Extract Text From Image In Microsoft Computer Vision API

Sarnendu De
7y
35.2k
0
4

Article

In this article, I will:

Provide a brief overview of image content analysis
Share the list of available APIs to analyze the image
Provide the overview of Microsoft Computer Vision API
Share code to extract text from image using Microsoft Computer Vision API

Image Visual Content Analysis: Overview

To analyze the image content, you no longer need to be a Ph.D. in computer science or be a computer scientist or machine learning expert. Tech giants like Microsoft, Google, and Amazon have developed machine learned artificial intelligence cloud-based products to analyze the visual content of the image.

It allows the developer to add image processing capability to application easily.

As developers, we just need to integrate the API into the application simply by REST API call using HttpClient to extract the image content.

For articles on other Microsoft Cognitive Service, please visit the below link https://www.mysimpletips.com/category/cognitive-services/

Available Image Content Analysis API

The following Vision APIs are available to extract the visual content of the image:

Microsoft Computer Vision API overview

It is a part of Microsoft Cognitive Service - a suite of Artificial Intelligent products built using Machine Learning.

Microsoft Computer Vision API is cloud-based pre-trained machine learning model. Its advanced algorithm enables the developer to integrate the image processing capability in the application.
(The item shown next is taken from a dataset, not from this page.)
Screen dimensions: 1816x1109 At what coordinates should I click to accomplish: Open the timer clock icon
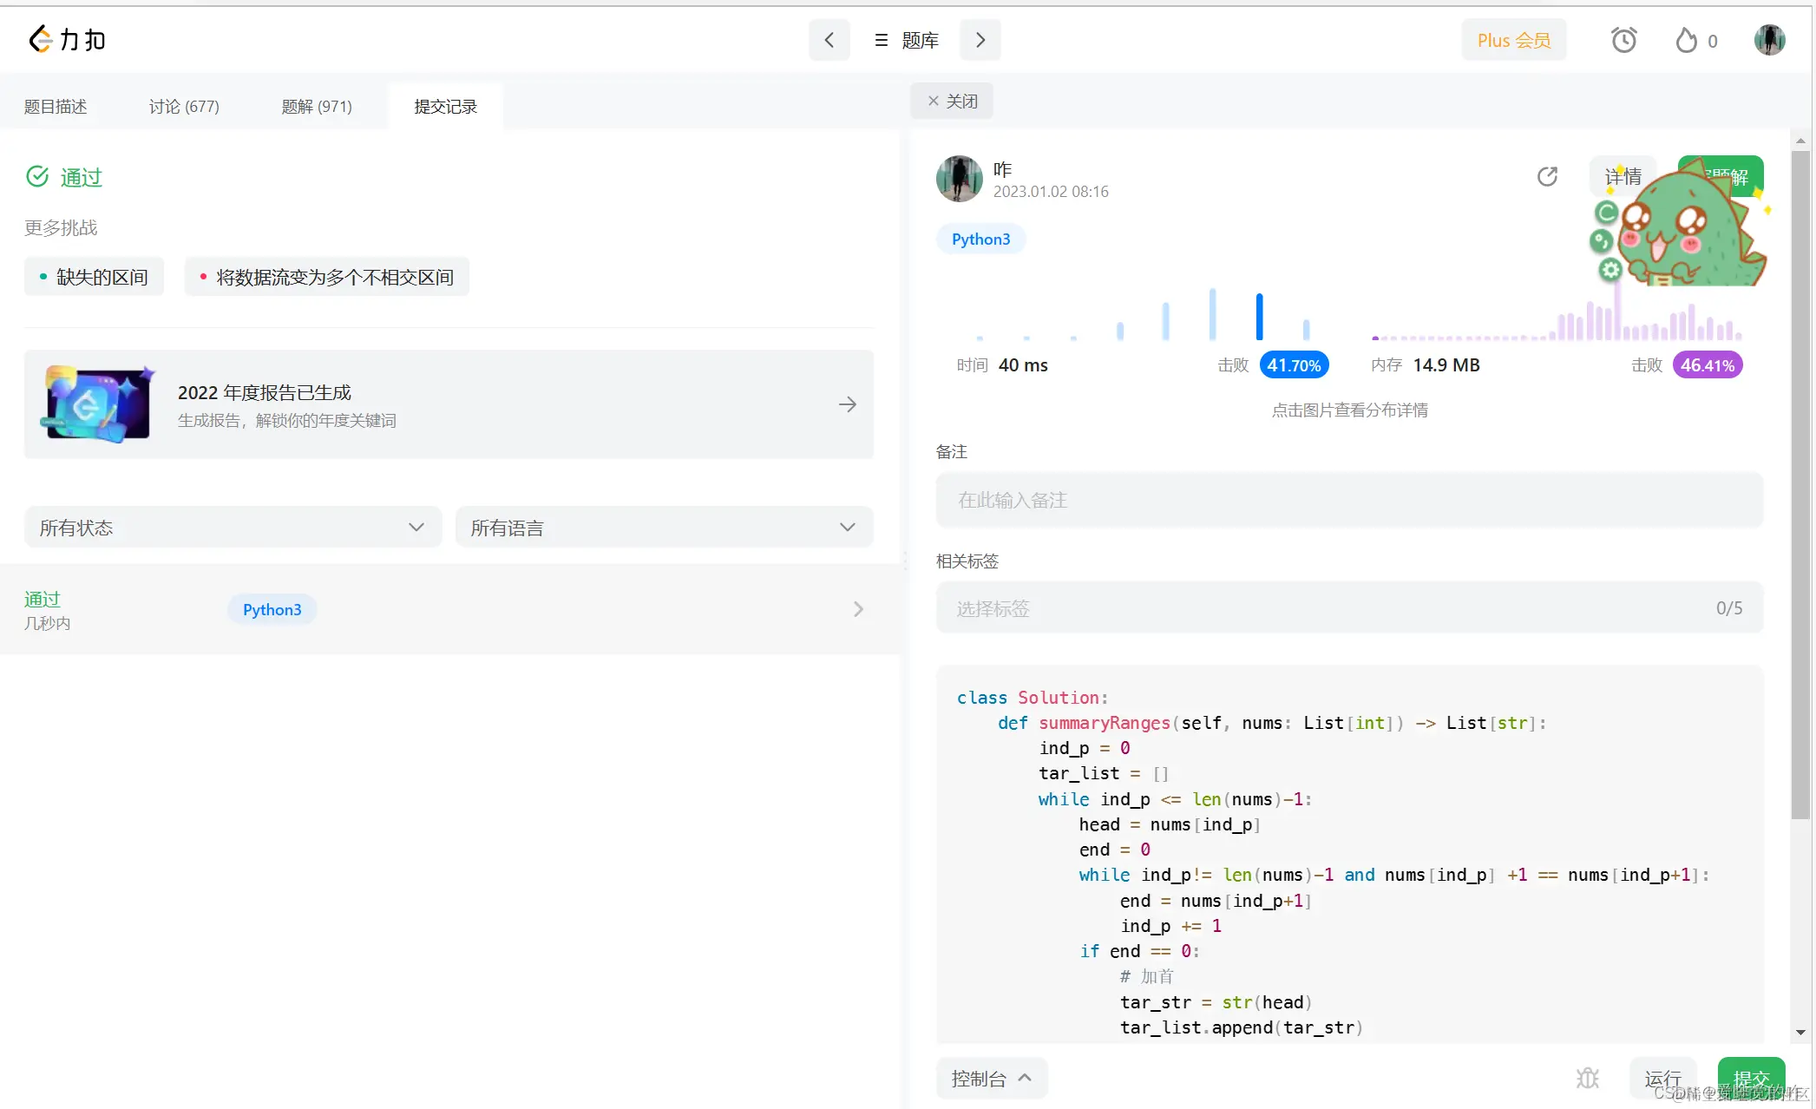click(1623, 40)
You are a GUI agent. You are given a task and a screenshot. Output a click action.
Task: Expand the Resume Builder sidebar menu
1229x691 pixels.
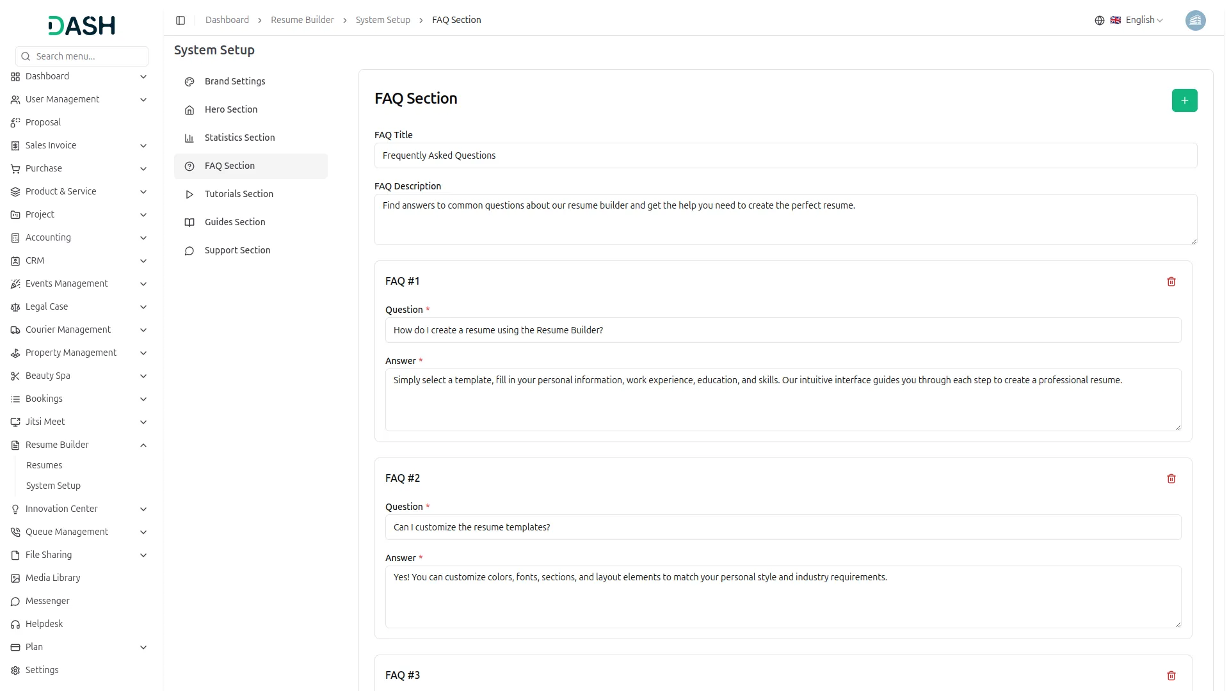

By analyzing the image, Vision API extracts the following visual content of the images

Tags associated with the image
A full description of the image content
Age, gender, and coordinates of faces in the image
Whether the image contains any adult/racy content

Apart from the above information, Computer Vision API performs the following

Identity & extract printed text from the image by Optical Character Recognition (OCR).
Identity & extract handwritten text from image
Identify celebrities and landmarks by using Domain-Specific Trained Model.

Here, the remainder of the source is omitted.